Apple yesterday announced upcoming AirTag updates designed to combat stalking and other unwanted tracking.
“AirTag is designed to help people locate their personal belongings, not to track people or other people’s property, and we condemn in the strongest possible terms any malicious use of our products,” Apple said. Thieves have used AirTags to track high-end cars and stalkers have used the devices to track women. Apple’s update yesterday acknowledged that the company has “seen reports of bad actors trying to abuse AirTag for malicious or criminal purposes”.
AirTags already have some security features, such as making beeping sounds when they’ve been away from their paired devices for a day. iPhones also get warnings about unknown AirTags nearby. But the beep can be hard to hear and the timing of the alerts apparently varies. One person followed “said she was notified four hours after her phone first noticed the rogue gadget”, while “others said it took days to get notified of an unknown AirTag” , according to an article in the New York Times in December.
Software updates “later this year”
Apple said it will roll out “precision finding” that will allow “recipients of an unwanted tracking alert to locate an unknown AirTag with precision. iPhone 11, iPhone 12, and iPhone 13 users can use Precision Finding to see the distance and direction to an unknown AirTag when in range. As an iPhone user moves, Precision Finding fuses inputs from the camera, ARKit, accelerometer and gyroscope to direct them to the AirTag through a combination of sound, haptics and visual feedback.”

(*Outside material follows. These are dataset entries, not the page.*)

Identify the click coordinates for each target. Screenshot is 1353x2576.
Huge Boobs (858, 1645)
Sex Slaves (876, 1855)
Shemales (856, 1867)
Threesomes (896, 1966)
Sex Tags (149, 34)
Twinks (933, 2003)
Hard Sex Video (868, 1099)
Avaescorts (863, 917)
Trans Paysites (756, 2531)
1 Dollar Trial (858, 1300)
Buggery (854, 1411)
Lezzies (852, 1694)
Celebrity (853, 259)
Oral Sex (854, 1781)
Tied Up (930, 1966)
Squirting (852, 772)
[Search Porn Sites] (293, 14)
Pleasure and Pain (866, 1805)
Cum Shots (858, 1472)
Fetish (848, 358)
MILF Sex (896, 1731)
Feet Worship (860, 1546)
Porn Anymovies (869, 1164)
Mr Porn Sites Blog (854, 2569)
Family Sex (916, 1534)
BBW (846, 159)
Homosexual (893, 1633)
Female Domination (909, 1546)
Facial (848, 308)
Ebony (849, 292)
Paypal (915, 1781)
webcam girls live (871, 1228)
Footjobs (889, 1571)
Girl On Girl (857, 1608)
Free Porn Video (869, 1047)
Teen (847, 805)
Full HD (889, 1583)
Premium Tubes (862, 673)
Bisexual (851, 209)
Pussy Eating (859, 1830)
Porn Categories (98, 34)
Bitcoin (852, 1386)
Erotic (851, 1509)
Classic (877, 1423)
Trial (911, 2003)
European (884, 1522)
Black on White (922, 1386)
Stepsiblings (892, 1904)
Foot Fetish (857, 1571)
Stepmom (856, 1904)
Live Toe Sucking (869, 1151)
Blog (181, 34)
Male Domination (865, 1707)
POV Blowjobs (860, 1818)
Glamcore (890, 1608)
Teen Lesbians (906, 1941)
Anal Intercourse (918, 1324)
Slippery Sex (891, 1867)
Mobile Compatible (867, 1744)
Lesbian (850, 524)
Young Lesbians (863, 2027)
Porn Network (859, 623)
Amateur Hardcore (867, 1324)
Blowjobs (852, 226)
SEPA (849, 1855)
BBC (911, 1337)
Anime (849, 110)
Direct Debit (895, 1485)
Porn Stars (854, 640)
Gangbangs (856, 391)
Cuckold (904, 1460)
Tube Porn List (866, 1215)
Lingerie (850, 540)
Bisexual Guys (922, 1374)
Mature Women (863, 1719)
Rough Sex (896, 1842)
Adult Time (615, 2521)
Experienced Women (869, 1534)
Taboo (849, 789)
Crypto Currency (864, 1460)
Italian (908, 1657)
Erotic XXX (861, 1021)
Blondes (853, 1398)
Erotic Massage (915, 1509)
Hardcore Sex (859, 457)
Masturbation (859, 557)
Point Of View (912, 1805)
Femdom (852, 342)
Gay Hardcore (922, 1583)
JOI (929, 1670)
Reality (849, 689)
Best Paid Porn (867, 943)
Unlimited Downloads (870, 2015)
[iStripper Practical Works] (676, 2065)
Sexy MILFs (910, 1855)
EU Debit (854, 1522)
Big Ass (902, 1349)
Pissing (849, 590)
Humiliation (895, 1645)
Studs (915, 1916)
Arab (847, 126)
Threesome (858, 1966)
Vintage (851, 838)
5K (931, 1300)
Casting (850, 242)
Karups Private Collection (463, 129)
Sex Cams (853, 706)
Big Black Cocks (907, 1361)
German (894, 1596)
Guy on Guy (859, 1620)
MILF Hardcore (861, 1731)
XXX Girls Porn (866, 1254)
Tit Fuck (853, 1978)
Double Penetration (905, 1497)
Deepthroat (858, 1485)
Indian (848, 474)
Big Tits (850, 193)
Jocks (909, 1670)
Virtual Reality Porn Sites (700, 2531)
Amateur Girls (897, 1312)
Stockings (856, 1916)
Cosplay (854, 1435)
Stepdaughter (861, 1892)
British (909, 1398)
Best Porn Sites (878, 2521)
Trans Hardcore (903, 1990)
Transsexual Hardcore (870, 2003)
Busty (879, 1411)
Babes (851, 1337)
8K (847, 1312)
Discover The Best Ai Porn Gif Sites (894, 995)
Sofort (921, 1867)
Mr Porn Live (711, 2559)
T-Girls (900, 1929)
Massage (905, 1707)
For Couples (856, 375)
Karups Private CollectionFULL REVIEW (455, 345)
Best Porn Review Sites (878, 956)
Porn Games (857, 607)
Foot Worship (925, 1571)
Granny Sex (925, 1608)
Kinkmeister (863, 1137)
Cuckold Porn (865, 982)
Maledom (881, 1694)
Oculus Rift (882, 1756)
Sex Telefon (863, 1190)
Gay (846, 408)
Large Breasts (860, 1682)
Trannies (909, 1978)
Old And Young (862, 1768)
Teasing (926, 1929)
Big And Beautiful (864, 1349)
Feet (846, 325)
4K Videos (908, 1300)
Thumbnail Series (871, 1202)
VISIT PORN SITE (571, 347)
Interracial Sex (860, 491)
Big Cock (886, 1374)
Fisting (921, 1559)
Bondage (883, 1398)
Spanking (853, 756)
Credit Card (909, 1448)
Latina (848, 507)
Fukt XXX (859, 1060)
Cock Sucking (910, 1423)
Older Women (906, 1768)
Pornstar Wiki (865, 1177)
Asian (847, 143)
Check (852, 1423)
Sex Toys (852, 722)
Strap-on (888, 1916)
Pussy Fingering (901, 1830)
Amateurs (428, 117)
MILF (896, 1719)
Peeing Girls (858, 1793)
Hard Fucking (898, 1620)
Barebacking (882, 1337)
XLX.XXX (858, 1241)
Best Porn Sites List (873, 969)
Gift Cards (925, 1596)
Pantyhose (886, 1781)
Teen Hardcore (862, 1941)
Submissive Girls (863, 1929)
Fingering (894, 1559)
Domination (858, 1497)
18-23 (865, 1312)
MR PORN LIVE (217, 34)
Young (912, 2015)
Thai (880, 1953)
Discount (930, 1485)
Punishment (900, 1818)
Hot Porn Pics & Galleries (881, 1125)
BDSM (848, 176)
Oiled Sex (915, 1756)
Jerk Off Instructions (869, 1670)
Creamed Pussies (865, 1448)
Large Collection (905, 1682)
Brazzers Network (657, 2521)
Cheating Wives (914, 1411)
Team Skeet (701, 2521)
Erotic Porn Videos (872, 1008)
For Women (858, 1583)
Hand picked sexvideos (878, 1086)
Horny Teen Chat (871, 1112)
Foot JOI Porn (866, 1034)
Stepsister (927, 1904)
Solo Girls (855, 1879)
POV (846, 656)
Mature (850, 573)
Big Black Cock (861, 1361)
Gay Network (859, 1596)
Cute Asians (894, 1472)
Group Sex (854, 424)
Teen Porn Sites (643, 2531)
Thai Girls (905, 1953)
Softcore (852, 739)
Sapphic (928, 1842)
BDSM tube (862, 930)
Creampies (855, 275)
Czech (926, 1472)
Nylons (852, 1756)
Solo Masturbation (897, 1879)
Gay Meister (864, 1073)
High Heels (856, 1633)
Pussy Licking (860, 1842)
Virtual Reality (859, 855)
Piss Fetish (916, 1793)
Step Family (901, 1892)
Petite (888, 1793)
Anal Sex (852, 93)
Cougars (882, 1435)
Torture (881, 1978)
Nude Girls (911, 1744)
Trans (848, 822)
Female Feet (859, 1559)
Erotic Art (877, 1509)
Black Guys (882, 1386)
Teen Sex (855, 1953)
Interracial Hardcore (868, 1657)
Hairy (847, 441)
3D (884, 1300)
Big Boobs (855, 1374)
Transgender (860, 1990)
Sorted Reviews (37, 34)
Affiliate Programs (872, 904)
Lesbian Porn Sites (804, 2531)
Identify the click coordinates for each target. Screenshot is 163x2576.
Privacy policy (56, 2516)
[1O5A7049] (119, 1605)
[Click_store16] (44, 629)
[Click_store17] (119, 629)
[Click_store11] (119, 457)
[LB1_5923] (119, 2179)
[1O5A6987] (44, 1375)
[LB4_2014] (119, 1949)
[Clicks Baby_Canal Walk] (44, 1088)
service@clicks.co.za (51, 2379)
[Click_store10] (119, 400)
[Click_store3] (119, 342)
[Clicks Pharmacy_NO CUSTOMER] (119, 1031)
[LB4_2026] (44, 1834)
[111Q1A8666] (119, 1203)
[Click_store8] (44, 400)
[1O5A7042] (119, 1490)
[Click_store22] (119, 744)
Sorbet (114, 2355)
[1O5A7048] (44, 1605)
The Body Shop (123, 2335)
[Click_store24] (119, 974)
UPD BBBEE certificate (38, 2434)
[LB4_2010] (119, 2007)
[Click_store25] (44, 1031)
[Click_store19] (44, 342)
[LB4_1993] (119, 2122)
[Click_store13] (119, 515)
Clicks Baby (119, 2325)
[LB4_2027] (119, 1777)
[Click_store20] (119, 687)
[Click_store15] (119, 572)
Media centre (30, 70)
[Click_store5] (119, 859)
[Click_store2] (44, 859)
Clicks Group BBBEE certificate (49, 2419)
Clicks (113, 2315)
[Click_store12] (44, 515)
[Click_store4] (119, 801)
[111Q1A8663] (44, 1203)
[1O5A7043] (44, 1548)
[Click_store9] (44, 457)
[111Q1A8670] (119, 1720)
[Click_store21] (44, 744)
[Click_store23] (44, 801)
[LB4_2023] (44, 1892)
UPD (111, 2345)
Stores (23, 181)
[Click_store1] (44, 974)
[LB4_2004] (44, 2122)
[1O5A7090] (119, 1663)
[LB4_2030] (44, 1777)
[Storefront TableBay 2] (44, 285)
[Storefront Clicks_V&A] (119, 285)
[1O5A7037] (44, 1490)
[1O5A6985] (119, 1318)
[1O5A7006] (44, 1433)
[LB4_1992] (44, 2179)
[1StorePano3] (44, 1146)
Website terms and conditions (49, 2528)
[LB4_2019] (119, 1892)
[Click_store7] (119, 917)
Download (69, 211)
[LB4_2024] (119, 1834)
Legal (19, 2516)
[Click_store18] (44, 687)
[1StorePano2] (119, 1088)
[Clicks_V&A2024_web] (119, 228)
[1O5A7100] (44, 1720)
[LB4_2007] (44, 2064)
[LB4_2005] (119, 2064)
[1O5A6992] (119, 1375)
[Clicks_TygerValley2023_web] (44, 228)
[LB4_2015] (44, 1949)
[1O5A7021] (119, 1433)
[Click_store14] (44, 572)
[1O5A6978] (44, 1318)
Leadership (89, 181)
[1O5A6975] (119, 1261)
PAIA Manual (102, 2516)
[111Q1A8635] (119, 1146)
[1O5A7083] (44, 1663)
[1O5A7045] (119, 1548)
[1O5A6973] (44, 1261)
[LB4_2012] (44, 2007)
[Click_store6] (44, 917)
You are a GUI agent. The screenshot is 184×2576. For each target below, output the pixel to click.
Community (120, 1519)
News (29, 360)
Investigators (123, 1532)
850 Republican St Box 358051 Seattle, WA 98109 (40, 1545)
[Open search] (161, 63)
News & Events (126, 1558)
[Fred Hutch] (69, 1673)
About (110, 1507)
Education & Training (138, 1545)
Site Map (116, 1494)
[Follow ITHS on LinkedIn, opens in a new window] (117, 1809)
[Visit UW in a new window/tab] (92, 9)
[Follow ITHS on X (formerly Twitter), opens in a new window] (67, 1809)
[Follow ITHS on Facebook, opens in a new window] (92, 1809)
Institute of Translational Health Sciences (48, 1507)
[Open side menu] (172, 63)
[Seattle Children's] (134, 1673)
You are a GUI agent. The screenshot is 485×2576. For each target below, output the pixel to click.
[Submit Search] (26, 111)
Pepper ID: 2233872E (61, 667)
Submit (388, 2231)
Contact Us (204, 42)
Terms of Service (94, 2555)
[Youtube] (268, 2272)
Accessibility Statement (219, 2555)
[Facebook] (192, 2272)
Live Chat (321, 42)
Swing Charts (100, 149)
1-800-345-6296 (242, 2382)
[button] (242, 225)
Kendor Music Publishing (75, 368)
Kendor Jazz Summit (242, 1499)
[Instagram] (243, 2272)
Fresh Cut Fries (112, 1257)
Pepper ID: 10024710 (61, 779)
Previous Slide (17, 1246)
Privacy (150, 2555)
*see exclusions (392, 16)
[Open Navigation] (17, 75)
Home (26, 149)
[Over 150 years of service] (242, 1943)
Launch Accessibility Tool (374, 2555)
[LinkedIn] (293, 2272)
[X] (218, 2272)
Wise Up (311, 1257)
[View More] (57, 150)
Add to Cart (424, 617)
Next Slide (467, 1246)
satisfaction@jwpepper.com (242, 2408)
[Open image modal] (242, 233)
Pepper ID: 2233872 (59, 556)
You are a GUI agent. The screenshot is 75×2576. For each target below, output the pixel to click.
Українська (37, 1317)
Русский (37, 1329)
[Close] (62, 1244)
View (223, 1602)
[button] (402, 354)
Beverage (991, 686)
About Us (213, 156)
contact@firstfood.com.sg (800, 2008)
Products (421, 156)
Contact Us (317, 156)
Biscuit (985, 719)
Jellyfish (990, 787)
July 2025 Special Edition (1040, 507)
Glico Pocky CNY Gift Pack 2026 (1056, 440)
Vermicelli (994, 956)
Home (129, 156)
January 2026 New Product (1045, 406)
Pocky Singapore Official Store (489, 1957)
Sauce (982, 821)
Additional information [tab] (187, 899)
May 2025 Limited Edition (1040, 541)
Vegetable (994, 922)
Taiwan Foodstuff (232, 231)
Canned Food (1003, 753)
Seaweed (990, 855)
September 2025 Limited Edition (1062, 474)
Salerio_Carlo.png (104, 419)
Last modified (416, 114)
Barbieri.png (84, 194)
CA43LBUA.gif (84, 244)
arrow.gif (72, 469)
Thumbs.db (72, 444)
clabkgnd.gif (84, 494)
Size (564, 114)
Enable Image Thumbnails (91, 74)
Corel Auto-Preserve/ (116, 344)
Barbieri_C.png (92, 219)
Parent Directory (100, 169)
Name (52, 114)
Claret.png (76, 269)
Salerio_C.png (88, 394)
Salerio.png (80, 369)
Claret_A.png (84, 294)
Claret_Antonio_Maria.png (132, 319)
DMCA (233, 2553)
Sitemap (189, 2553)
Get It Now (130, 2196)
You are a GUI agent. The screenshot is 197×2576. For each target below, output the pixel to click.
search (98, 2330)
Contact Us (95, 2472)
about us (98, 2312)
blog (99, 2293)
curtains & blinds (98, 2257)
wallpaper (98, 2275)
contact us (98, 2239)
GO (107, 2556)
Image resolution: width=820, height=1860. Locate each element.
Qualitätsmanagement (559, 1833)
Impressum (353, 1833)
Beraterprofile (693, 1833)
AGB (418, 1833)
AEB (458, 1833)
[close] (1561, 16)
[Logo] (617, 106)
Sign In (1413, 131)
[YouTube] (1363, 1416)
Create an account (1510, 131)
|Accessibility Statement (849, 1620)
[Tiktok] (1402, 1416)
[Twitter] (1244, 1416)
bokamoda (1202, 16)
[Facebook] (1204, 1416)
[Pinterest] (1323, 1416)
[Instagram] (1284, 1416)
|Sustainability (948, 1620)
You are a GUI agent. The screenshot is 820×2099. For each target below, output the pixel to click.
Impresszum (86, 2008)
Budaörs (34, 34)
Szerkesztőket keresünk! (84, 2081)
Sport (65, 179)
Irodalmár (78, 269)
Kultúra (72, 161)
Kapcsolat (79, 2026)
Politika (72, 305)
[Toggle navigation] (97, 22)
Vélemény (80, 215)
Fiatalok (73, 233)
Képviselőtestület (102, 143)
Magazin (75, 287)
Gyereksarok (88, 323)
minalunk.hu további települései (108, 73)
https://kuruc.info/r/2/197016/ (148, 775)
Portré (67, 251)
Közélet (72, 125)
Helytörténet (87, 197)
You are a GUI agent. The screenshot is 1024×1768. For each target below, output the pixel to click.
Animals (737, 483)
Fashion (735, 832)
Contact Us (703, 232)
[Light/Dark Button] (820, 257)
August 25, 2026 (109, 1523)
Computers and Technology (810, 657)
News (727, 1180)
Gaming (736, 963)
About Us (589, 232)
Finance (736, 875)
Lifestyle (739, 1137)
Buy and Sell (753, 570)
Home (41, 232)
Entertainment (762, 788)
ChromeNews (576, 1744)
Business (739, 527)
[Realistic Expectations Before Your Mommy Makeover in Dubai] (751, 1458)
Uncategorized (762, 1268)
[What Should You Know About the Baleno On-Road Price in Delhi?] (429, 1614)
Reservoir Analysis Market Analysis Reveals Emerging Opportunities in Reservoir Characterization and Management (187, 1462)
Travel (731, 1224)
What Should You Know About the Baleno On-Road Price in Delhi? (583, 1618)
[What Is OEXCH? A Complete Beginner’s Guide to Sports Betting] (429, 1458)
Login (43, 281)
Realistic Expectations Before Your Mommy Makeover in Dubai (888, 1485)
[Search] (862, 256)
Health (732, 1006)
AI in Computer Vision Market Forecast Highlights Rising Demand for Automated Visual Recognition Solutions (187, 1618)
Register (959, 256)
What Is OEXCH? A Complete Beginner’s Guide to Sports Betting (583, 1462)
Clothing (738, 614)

Apple said the update will be released “later this year”, but didn’t get more specific about the timing. Other planned changes for later this year include the following:
- More alerts sent to iOS devices: “When AirTag automatically plays a sound to alert everyone nearby to its presence and is detected during motion with your iPhone, iPad or iPod touch, we will also display an alert on your device for you to take action, such as the playing a sound or using Precision Finding, if available,” Apple said. “This will help in cases where the AirTag is in a location where it is difficult to hear or the AirTag speaker has been tampered with.”
- Past Alerts: “Our Unwanted Tracking Alerts system uses advanced logic to determine how we warn users. We plan to update our Unwanted Tracking Alerts system to notify users earlier that an unknown AirTag or Find My network accessory may be traveling with them,” Apple said.
- louder tones: “Currently iOS users who receive an unwanted tracking alert can play a sound to help them find the unknown AirTag. We will adjust the tone order to use more of the loudest tones to make an unknown AirTag easier to find,” said Apple.